Task objective: What lines of the material hold the string "Bruxelles"? Pull each of them out.

__________________________________________________

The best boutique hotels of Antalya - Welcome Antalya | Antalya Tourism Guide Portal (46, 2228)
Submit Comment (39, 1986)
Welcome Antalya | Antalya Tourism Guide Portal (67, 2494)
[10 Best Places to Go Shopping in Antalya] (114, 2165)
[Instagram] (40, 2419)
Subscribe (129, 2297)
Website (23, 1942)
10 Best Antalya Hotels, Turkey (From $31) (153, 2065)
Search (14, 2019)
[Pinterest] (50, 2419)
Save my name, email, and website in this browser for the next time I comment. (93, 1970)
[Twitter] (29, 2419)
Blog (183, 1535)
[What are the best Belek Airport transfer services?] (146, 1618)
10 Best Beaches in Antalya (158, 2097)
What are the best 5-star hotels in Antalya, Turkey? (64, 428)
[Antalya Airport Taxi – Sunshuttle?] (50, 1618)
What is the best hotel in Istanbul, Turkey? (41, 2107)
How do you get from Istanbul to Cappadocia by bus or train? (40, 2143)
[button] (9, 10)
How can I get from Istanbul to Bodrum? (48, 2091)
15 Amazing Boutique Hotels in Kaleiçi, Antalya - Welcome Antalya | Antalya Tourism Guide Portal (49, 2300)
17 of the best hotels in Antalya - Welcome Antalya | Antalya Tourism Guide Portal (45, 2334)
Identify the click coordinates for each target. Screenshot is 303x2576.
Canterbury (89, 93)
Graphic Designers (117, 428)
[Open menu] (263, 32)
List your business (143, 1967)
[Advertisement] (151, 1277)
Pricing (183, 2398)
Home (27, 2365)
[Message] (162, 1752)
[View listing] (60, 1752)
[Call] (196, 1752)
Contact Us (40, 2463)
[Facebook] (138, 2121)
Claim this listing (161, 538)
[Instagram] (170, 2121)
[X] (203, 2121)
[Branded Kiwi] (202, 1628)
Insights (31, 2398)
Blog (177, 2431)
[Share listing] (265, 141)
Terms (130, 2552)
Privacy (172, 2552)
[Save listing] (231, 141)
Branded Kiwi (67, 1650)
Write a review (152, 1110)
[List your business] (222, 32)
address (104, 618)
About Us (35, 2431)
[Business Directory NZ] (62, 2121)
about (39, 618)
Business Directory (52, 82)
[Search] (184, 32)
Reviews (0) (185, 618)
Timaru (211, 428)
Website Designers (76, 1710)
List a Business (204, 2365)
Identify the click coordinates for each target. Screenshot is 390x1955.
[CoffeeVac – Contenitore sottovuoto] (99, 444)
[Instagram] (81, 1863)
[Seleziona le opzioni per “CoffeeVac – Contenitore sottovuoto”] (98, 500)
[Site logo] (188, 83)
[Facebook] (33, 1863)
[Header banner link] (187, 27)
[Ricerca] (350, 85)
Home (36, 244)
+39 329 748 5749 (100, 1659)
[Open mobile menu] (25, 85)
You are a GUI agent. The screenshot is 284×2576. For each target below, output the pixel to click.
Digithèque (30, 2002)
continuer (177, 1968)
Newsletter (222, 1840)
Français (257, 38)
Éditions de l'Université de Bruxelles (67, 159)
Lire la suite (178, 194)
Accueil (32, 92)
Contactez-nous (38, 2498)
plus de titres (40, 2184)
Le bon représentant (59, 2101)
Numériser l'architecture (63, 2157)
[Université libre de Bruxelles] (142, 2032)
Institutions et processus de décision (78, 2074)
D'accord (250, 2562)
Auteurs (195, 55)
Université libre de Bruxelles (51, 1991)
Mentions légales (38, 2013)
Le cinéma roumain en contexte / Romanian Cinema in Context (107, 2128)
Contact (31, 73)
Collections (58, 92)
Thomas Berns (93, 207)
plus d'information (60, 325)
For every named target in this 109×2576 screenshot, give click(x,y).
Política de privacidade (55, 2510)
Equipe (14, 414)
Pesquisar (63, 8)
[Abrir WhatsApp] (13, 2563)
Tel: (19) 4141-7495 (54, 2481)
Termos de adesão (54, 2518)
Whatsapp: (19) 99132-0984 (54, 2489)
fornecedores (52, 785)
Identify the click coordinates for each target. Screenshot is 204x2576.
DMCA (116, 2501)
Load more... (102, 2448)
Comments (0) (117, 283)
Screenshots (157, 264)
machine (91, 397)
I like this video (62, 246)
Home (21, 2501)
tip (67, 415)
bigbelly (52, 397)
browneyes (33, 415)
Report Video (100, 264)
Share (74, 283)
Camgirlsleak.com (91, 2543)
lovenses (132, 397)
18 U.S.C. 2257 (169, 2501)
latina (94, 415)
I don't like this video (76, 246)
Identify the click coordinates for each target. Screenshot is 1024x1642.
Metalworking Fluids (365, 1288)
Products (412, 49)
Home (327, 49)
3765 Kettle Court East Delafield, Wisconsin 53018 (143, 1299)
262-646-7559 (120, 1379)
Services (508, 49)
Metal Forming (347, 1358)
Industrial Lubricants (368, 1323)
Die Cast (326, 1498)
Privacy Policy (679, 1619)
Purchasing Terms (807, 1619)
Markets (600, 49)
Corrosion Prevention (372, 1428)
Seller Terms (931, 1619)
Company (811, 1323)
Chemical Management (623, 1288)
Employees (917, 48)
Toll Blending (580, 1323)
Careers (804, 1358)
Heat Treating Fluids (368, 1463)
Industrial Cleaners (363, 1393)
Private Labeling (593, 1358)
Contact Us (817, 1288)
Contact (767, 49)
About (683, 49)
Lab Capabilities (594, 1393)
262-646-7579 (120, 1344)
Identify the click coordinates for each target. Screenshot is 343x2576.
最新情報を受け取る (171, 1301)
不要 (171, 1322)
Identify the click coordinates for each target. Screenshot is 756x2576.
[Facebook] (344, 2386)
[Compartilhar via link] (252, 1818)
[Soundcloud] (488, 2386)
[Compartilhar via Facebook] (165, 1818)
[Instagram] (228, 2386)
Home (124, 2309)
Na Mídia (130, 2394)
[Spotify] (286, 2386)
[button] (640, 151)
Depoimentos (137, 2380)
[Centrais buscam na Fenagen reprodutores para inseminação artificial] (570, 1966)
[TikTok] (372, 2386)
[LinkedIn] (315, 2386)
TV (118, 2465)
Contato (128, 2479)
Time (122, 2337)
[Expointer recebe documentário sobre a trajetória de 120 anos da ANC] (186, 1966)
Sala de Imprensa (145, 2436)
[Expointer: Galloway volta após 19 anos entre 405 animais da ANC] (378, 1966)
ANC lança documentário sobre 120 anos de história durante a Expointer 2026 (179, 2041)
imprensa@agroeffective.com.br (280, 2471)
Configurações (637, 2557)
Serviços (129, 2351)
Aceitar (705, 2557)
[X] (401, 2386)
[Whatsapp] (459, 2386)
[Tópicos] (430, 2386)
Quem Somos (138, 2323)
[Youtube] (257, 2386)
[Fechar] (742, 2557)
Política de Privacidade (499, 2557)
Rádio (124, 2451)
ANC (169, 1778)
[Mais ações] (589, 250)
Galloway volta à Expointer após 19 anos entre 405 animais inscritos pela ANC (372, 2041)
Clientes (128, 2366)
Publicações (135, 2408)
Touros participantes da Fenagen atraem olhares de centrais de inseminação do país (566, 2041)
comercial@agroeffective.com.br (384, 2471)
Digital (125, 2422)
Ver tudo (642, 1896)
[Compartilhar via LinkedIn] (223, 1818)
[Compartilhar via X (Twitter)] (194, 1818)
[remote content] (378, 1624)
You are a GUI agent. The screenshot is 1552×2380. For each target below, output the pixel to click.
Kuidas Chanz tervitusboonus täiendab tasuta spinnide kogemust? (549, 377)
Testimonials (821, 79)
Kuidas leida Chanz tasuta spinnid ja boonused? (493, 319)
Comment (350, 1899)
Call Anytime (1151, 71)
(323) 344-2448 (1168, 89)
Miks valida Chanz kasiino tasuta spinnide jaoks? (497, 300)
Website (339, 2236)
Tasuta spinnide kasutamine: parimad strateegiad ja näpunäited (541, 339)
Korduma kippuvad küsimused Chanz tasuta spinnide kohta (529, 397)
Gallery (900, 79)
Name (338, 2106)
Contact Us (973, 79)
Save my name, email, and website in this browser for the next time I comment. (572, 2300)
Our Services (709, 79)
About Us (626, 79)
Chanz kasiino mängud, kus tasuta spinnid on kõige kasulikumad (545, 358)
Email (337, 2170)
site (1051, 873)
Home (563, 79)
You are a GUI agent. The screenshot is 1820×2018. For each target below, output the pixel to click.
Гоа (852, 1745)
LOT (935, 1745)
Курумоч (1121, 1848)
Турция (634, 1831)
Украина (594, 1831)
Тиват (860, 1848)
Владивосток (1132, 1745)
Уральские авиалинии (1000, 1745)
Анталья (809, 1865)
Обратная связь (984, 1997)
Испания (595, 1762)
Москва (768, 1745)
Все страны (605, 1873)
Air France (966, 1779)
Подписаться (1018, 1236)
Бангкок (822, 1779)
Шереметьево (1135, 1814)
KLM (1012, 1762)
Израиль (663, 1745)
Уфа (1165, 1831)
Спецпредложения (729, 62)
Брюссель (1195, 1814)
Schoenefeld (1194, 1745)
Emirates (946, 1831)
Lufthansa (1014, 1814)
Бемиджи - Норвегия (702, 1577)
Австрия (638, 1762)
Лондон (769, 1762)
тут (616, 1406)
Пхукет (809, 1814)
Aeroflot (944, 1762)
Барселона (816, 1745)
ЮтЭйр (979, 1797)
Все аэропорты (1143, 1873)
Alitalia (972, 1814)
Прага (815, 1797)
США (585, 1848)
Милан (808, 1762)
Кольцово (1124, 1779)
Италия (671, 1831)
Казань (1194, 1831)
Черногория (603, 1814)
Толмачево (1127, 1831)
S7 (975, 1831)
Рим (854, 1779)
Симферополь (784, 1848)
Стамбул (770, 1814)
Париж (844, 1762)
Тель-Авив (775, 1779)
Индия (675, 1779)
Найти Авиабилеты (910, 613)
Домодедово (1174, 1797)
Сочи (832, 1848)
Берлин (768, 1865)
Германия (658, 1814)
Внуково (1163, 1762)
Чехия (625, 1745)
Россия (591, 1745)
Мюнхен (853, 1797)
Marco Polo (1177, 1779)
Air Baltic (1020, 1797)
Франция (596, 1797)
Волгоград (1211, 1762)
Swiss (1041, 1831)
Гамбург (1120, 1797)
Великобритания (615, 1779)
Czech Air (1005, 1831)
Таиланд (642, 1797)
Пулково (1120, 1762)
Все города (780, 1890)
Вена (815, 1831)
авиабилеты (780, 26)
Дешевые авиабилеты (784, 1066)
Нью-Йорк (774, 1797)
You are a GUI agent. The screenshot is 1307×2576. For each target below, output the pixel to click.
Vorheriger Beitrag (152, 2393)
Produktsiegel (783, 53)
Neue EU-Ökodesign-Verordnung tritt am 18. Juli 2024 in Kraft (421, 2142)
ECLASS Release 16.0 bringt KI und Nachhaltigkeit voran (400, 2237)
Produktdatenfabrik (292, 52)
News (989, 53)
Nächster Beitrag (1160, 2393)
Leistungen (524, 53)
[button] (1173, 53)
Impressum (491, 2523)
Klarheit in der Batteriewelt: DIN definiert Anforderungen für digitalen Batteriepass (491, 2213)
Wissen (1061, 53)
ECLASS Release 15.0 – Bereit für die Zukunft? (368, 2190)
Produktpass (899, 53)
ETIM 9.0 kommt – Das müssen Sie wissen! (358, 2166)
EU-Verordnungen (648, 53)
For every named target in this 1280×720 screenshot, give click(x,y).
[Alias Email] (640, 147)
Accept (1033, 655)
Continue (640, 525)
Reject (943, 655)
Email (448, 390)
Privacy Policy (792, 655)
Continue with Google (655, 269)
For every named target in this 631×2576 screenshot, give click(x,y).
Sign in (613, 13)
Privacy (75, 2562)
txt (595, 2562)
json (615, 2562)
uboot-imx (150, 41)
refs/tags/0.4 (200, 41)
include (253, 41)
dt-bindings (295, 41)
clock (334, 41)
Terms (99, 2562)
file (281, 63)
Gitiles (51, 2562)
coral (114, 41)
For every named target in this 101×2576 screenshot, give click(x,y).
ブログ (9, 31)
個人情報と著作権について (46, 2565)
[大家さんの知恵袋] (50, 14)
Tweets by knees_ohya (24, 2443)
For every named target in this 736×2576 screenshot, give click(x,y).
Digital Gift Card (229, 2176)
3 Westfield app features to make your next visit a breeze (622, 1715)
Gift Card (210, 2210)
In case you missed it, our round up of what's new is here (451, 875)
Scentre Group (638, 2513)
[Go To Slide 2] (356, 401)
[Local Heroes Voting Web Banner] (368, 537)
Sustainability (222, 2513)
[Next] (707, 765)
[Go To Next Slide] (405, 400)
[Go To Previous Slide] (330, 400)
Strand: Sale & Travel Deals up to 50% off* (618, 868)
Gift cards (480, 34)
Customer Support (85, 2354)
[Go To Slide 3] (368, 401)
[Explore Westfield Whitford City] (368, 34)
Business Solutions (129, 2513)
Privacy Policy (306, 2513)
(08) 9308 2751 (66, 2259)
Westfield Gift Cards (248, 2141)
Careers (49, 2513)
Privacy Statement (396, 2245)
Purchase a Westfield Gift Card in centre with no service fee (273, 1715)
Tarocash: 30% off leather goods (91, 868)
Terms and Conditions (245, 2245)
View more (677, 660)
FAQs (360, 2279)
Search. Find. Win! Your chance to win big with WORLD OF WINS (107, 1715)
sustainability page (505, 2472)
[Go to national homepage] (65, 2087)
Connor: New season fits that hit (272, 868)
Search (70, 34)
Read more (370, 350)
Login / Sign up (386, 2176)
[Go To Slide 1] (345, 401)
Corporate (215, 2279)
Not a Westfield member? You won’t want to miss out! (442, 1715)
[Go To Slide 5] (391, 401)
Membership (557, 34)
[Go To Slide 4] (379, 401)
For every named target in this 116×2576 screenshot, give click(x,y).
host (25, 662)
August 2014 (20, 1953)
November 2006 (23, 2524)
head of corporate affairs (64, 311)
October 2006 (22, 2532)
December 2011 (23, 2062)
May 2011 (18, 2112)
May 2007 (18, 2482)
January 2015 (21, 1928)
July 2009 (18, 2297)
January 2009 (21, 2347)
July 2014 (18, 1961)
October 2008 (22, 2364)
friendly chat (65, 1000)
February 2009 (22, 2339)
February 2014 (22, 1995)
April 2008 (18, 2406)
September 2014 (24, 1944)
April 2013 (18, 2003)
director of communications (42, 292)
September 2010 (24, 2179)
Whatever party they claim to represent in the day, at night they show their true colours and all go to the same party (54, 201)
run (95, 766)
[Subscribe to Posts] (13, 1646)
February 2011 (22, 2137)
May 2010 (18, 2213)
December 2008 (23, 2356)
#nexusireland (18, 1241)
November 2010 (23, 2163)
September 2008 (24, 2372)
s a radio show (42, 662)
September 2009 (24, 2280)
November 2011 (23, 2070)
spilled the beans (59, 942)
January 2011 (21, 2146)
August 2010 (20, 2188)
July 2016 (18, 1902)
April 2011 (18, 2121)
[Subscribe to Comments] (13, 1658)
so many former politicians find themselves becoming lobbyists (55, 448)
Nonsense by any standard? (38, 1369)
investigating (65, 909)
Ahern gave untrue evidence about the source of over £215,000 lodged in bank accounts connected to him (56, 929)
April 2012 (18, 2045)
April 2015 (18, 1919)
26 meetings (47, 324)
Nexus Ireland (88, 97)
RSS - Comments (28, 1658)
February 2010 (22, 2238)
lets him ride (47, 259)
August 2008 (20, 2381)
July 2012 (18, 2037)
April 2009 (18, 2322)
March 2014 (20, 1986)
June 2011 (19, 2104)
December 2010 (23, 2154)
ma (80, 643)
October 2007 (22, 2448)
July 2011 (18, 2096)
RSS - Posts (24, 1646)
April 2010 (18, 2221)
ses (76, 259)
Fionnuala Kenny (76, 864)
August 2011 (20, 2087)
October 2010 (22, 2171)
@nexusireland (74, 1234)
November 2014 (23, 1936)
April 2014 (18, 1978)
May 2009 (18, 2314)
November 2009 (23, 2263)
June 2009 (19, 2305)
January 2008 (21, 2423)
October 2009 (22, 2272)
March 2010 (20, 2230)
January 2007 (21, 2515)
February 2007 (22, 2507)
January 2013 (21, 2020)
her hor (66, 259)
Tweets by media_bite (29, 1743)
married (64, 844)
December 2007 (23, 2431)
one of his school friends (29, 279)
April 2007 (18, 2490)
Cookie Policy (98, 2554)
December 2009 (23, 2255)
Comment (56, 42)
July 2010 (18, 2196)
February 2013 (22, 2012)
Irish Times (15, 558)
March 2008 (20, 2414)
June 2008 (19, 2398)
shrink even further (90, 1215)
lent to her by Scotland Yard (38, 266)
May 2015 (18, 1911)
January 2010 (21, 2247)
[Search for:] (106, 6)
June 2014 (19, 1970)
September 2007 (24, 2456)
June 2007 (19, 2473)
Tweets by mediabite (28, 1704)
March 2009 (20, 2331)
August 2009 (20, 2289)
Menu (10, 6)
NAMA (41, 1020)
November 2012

__________________________________________________

Response for this exercise:
Éditions de l'Université de Bruxelles (67, 159)
[Université libre de Bruxelles] (142, 2032)
Université libre de Bruxelles (51, 1991)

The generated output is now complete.